Date | Commit | Job type | Result |
---|---|---|---|
June 18 | a75d2ec | ABL only, bndry I/O, no turbines | failed |
June 19 | a75d2ec | ABL only, bndry I/O, no turbines | failed |
June 19 | f92aae1 | ABL only, bndry I/O, no turbines | works |
June 19 | 185c360a | ABL only, bndry I/O, no turbines | works |
June 21 | 257c13c1 | ABL only, bndry I/O, no turbines | works |
June 21 | 9eb5e619 | ABL only, bndry I/O, no turbines | works |
June 22 | 9eb5e619 | ABL only, bndry I/O, no turbines | works |
June 24 | 9eb5e619 | ABL only, bndry I/O, no turbines | failed |
June 24 | 9eb5e619 | Production run w/turbines | works |
June 27 | f92aae1 | ABL Production run, no turbines | works |
June 26 | 4b71037 | ABL only, bndry I/O, no turbines | failed |
June 27 | bbe0fddb | ABL only, bndry I/O, no turbines | works |
June 27 | 9eb5e619 | Production run w/turbines | failed |
June 28 | 9eb5e61 | ABL only, bndry I/O, no turbines, with nodal verbose output | failed |
June 28 | 9eb5e61 | Production run w/turbines | works |
June 29 | 4b71037 | Periodic ABL, 2 levels of refinement, no turbines | works |
June 30 | 9537522d | Production run w/turbines and radar | failed |
June 30 | 9cb0abaa | Production run w/turbines and radar (debug) | works |
July 6 | 9cb0abaa | Production run w/turbines and radar | works |
July 7 | e97f8472 | Debug run, CPU only | failed (see note below) |
@asalmgren @PaulMullowney @psakievich it occurred to me that we might have a way to determine if this is a software or a hardware issue.

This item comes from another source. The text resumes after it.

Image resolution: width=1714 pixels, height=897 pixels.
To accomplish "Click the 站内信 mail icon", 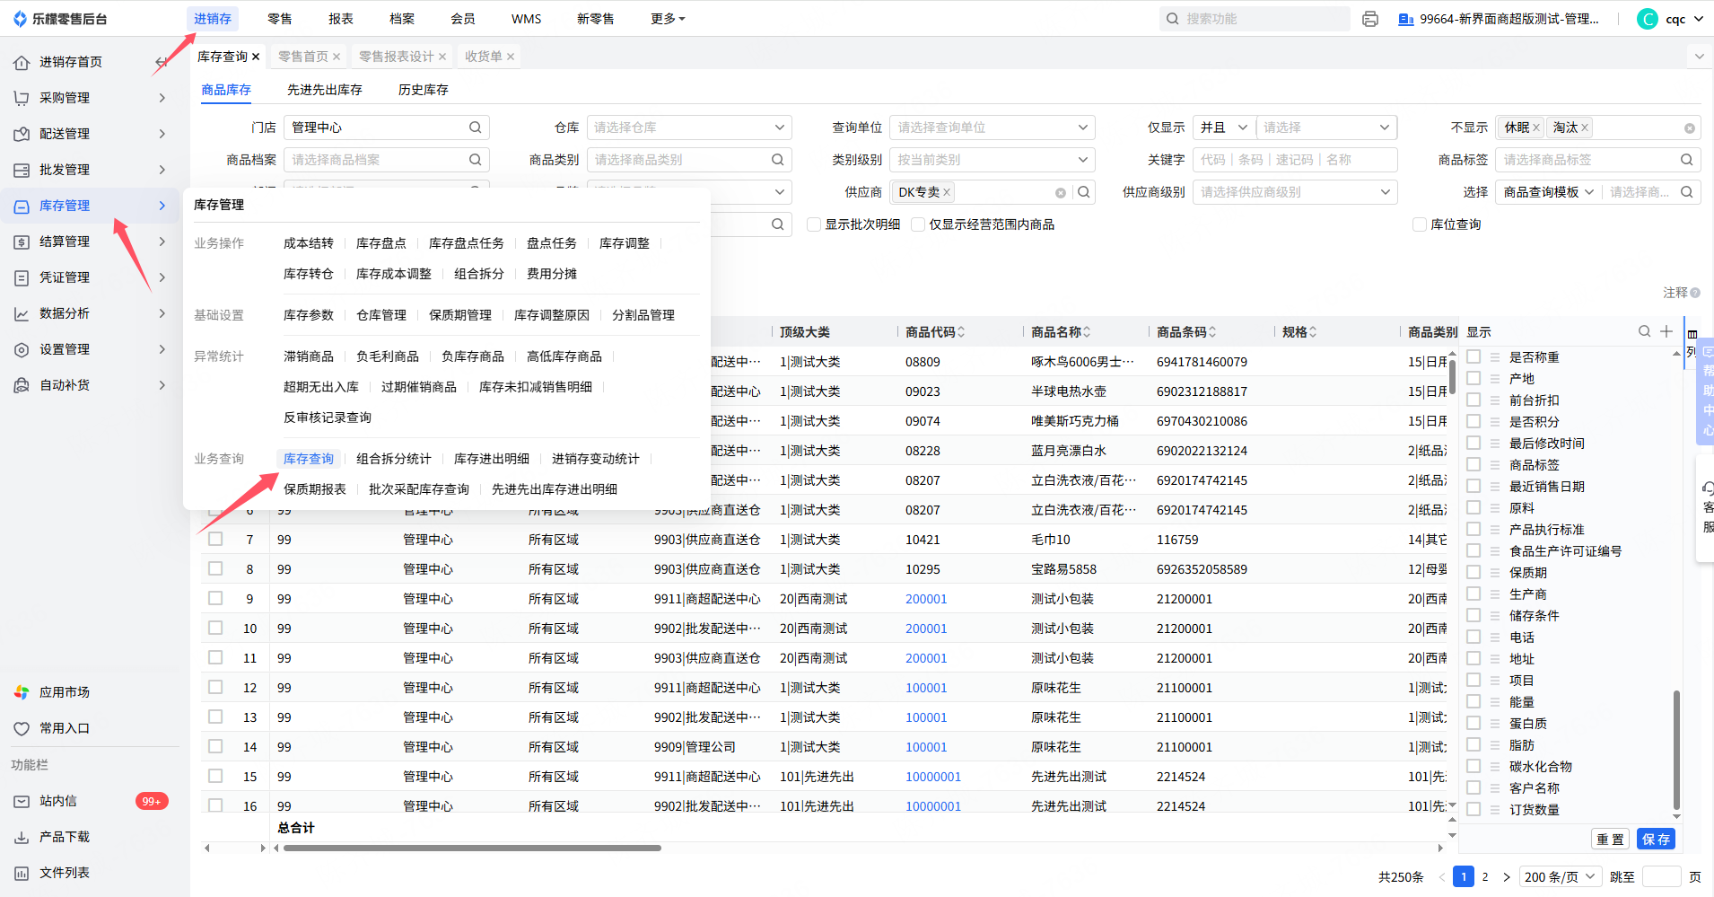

I have an old executable from commit f92aae1, compiled on April 7, which previously hasn't shown any issues with the nodal projections. We can run a debug test case with this exe many times (say 10 times), and if there aren't any issues with the bottom solver on Summit, then something must have happened to code itself to cause these changes.
Lawrence
Just to be clear -- when you say "hardware" I'm assuming you're including the system software, e.g. version of ROCm, etc?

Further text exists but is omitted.